__Instructions to follow__. Copy out each line from the material where the word "resolution" is found.
━━━━━ Task input
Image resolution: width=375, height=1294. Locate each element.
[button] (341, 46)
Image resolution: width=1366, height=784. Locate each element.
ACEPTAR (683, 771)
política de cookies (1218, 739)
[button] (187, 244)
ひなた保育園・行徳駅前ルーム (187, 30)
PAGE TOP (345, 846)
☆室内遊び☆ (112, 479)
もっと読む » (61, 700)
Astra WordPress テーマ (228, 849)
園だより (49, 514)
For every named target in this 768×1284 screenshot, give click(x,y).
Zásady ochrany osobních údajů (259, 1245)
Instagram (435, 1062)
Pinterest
━━━━━━━━━━
__Answer to this problem__.
Image resolution: width=375, height=1294. Locate each element.
Image resolution: width=1366, height=784. Locate each element.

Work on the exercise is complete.